LRRK2（Leucine-rich repeat kinase2）是由PAPK8基因编码的一种蛋白激酶，它的突变会导致PD（Parkinson’s disease）疾病的发生。Matthias Mann团队在之前的文章中报道过，LRRK2蛋白激酶可以使Rab GTPase蛋白（Rab8A/Rab10/Rab12）的switch-P结构域的保守氨基酸残基磷酸化[1]。

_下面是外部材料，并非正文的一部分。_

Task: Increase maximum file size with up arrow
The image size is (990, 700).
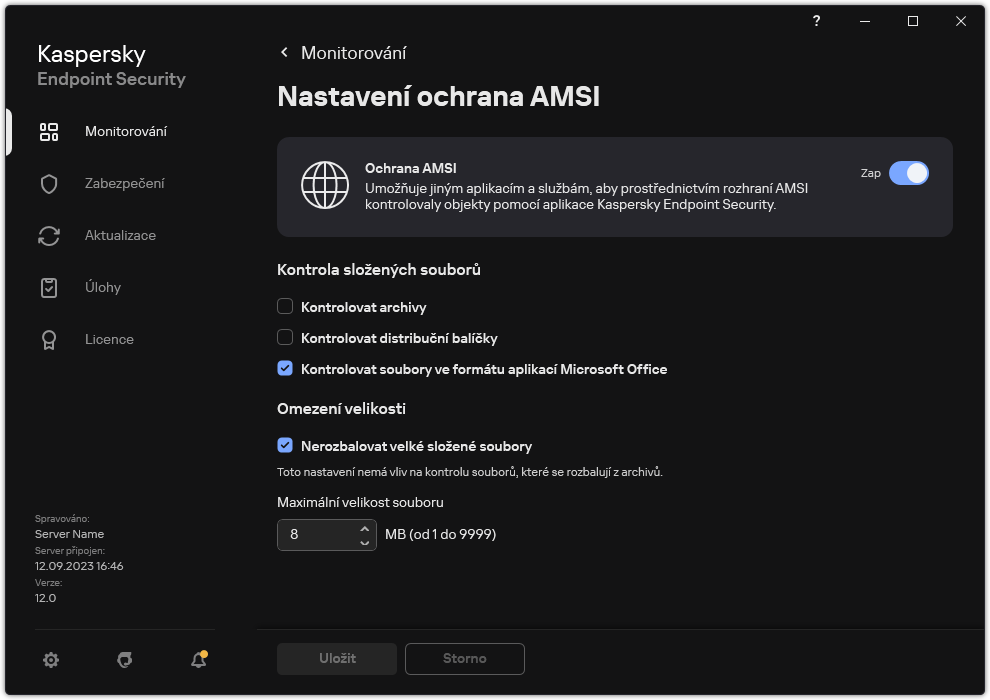Action: click(365, 528)
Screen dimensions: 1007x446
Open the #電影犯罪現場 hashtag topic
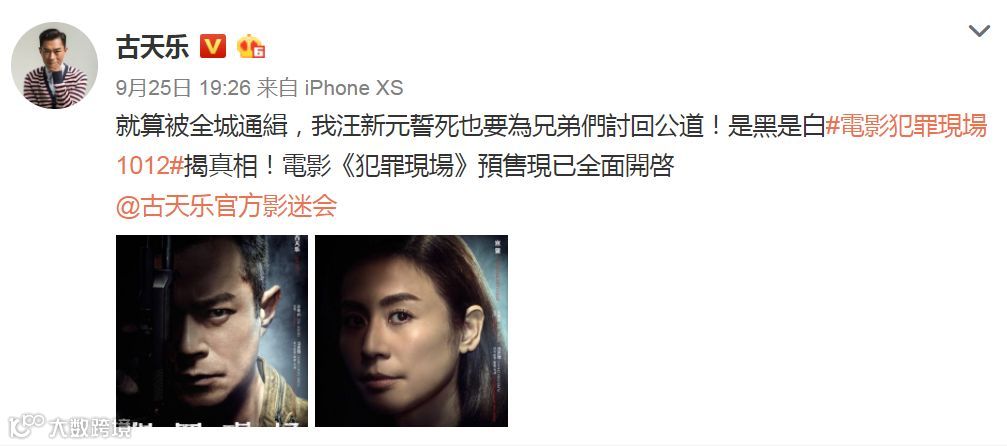tap(906, 127)
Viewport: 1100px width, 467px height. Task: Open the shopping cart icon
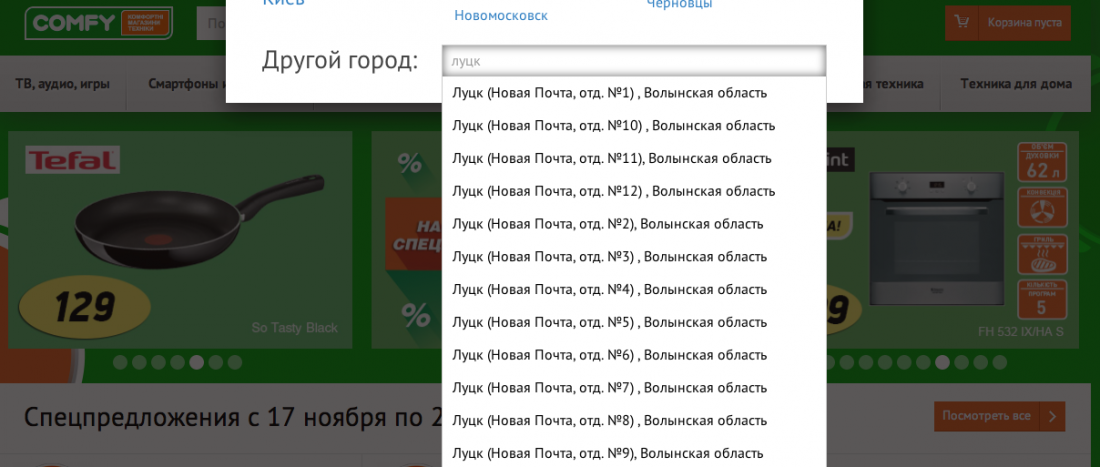pos(962,22)
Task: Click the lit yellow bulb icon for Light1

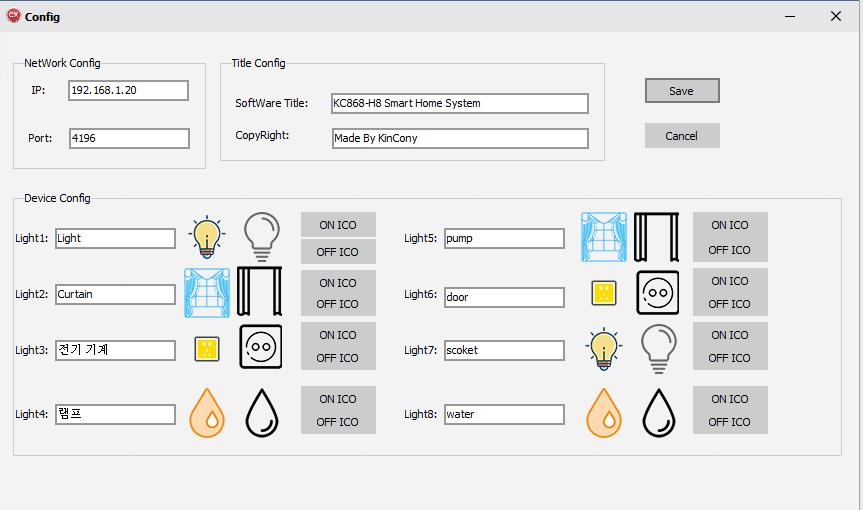Action: (x=206, y=236)
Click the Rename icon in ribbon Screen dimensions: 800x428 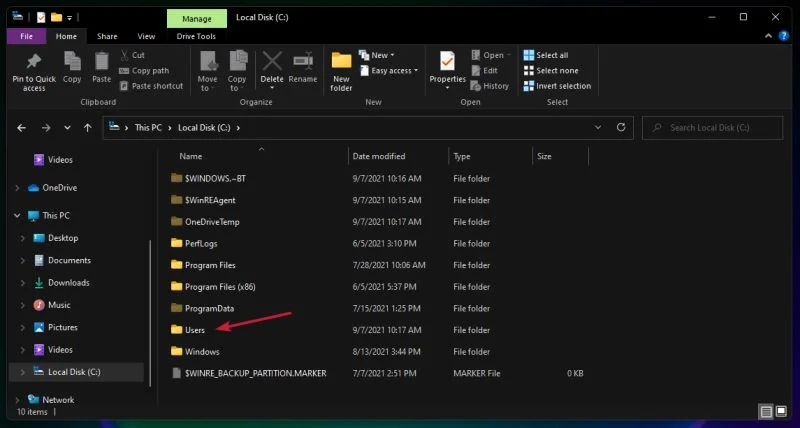tap(303, 62)
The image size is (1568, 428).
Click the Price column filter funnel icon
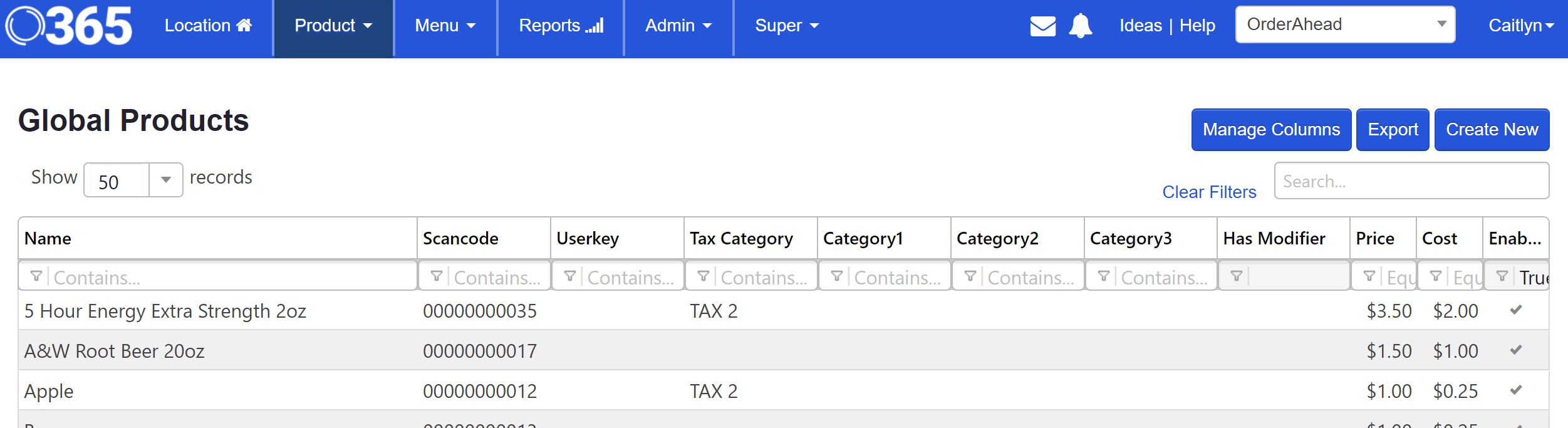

Rab GTPase参与蛋白囊泡运输的整个过程，包括囊泡的形成、运输、与细胞膜对接、粘附、锚定和融合等过程。在本研究中，Matthias Mann等人系统性地探究了LRRK2的其他Rab蛋白靶标，实验进一步探索突变LRRK2是否可以通过磷酸化Rab GTPase对纤毛形成产生影响。

LRRK2，Rab GTPase，RILPL1/2，label-free，磷酸化，纤毛形成

为确定能被LRRK2磷酸化的Rab蛋白，研究人员首先在HEK293细胞中分别过表达三种实验体系（图1A）：Rab蛋白、Rab蛋白+LRRK2、Rab蛋白+LRRK2+LRRK2激酶抑制剂（HG-10-102-01）。在蛋白酶解之前利用免疫沉淀法富集表位标记的Rab家族蛋白，然后采用label-free的质谱方法检测LRRK2的靶标蛋白，结果显示共定量到37个Rab蛋白上具有显著表达差异的磷酸化位点，其中14个磷酸化肽段受LRRK2调控，磷酸化肽段丰度在LRRK2激酶表达体系中显著提高，在激酶抑制剂处理体系中显著降低。研究人员用位点特异性抗体验证了Rab29蛋白上T71位和S72位的磷酸化修饰，进一步证明了LRRK2激酶对Rab29蛋白上这两个位点的磷酸化作用。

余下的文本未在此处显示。